A: The heat treatment time was 90 to 120 seconds.
B: The heat treatment time was more than 120 seconds.
Heat treatment temperature 130 ° C
AA: The heat treatment time was less than 45 seconds.
A: The heat treatment time was 45 to 70 seconds.
B: The heat treatment time was more than 70 seconds.

-Crystallization temperature (at elevated temperature)
3 mg of the pellet-shaped polylactic acid resin composition prepared in Test Category 1 was filled in an aluminum cell, and 30 ° C. from room temperature to 200 ° C. using a differential scanning calorimeter (DSC-6200 manufactured by Seiko Instruments Inc.). The temperature was raised at a rate of temperature rise of ° C./min, the crystallization peak temperature was measured, and evaluated according to the following criteria. The results are summarized in Table 4. The crystallization peak temperature indicates the peak top temperature of the exothermic peak at the time of temperature rise. The lower the crystallization peak temperature at the time of temperature rise, the faster the crystallization at the time of temperature rise. Indicates shortening.

-Evaluation criteria of crystallization temperature at the time of temperature increase AA: The crystallization peak temperature was less than 100 ° C.
A: The crystallization peak temperature was 100 to 110 ° C.
B: The crystallization peak temperature was higher than 110 ° C.

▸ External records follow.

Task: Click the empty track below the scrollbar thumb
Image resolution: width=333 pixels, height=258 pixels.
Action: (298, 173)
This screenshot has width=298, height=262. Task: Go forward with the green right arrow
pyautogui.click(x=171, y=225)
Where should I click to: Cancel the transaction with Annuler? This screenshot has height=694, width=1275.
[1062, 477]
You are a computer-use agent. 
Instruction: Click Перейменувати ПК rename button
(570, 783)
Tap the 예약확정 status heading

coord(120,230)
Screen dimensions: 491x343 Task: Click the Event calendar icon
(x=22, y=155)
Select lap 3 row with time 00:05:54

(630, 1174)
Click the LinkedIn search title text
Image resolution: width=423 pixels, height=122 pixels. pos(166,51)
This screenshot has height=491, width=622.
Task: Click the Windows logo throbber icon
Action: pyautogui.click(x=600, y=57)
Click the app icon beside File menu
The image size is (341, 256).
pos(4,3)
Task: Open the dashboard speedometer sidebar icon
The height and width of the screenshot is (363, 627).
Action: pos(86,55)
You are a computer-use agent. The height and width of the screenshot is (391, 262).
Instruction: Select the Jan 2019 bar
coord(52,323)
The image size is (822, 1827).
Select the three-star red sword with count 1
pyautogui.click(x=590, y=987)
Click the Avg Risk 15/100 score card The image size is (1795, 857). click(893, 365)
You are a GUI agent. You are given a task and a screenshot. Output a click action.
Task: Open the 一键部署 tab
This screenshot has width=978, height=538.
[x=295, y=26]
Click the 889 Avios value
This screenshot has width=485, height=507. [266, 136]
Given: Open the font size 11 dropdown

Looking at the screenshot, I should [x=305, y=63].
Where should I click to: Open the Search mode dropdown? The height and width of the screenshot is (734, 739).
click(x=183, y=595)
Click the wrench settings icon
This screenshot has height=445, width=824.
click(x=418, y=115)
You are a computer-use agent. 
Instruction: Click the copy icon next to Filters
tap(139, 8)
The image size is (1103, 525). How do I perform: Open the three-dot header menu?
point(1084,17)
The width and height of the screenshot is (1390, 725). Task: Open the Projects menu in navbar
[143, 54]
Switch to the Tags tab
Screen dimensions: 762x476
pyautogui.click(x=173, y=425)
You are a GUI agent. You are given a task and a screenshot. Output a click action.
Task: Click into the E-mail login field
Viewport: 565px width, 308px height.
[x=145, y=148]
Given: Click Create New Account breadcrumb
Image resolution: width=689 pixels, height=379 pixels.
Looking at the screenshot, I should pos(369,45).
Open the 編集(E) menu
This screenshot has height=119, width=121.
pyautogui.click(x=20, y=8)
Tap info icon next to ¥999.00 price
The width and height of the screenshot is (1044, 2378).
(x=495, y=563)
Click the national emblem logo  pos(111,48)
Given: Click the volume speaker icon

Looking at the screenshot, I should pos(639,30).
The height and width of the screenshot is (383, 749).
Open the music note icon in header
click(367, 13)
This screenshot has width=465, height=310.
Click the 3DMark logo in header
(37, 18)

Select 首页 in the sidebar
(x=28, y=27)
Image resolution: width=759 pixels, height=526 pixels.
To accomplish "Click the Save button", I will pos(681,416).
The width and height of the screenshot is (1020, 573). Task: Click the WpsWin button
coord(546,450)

-Crystallization temperature (when the temperature falls)
3 mg of the pelletized polylactic acid resin composition prepared in Test Category 1 was filled in an aluminum cell, and room temperature was measured at 30 ° C./min using a differential scanning calorimeter (DSC-6200 manufactured by Seiko Instruments Inc.). The temperature was raised from 200 ° C. to 200 ° C. and held for 5 minutes, then the temperature was lowered from 200 ° C. at 35 ° C./minute, the crystallization peak temperature was measured, and evaluated according to the following criteria. The results are summarized in Table 4. The crystallization peak temperature indicates the peak top temperature of the exothermic peak at the time of temperature decrease, and the higher the crystallization peak temperature at the time of temperature decrease, the faster the crystallization at the time of temperature decrease, and accordingly the crystallization time at the time of temperature decrease accordingly. Show.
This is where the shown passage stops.